WHAT NEEDS TO BE DONE: Reproduce the items exactly, starting at the line that contains "Task: Click the 'A → D' predecessor cell" and ending with the final line of the items.

SUPPLIED RECORDS:
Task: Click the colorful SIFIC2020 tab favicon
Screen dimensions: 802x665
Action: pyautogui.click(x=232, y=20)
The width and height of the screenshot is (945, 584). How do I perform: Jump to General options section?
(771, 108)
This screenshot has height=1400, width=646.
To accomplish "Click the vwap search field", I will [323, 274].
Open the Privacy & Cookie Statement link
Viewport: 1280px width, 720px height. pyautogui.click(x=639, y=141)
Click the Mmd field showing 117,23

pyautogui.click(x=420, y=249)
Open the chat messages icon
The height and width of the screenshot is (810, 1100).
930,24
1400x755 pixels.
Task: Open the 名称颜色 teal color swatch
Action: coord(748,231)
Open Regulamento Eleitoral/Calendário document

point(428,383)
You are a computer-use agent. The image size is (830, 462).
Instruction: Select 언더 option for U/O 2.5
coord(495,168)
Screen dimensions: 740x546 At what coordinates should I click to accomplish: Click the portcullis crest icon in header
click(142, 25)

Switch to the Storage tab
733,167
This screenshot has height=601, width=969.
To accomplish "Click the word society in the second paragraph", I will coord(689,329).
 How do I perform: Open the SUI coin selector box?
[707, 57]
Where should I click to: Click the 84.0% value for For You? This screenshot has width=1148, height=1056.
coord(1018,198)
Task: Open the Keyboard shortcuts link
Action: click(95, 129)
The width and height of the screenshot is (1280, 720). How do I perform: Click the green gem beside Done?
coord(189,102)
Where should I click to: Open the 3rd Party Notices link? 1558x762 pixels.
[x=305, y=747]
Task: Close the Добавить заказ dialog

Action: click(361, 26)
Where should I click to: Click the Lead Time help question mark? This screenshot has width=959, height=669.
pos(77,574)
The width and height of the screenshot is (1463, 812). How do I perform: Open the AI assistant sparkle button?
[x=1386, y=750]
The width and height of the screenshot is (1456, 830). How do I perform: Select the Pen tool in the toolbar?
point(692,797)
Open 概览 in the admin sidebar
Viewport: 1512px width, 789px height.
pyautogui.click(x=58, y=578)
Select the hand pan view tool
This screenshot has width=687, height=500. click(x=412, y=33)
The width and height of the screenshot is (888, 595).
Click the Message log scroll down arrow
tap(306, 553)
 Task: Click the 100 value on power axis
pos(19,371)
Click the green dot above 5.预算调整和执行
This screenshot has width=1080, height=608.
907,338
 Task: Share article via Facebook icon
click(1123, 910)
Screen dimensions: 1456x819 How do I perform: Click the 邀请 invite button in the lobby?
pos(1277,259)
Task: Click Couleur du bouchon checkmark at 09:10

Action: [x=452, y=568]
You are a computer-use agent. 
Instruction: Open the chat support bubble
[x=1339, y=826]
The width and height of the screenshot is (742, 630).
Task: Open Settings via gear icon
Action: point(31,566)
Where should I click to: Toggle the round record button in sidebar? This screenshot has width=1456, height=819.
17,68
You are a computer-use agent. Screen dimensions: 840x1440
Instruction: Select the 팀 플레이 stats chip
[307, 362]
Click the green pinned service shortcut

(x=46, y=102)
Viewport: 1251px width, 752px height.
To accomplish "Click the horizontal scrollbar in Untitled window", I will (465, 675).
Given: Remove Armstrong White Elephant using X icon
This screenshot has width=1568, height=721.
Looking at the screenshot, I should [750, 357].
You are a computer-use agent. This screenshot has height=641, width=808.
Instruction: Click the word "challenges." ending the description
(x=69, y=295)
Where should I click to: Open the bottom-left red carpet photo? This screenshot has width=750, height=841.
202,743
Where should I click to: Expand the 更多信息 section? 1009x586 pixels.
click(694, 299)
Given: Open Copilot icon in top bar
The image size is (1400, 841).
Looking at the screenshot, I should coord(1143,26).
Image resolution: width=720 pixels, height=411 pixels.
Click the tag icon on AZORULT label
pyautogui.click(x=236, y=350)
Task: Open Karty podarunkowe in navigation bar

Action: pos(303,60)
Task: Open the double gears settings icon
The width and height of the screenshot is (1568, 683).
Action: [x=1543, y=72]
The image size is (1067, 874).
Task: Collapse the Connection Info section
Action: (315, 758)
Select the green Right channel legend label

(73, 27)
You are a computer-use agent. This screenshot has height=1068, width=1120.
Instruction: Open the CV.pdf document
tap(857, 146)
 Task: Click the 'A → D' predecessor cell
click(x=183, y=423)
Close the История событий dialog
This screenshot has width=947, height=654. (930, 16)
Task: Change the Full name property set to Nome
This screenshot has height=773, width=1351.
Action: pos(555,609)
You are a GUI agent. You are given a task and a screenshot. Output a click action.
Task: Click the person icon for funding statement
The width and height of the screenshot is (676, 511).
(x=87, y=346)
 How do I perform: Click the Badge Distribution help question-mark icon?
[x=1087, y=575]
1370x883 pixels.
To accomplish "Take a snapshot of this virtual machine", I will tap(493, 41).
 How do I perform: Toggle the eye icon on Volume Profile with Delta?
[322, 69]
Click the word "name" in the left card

IN RESPONSE:
 Task: Click the 'A → D' predecessor cell
click(x=183, y=423)
Close the История событий dialog
This screenshot has width=947, height=654. (930, 16)
Task: Change the Full name property set to Nome
This screenshot has height=773, width=1351.
Action: pos(555,609)
You are a GUI agent. You are given a task and a screenshot. Output a click action.
Task: Click the person icon for funding statement
The width and height of the screenshot is (676, 511).
(x=87, y=346)
 How do I perform: Click the Badge Distribution help question-mark icon?
[x=1087, y=575]
1370x883 pixels.
To accomplish "Take a snapshot of this virtual machine", I will tap(493, 41).
 How do I perform: Toggle the eye icon on Volume Profile with Delta?
[322, 69]
Click the word "name" in the left card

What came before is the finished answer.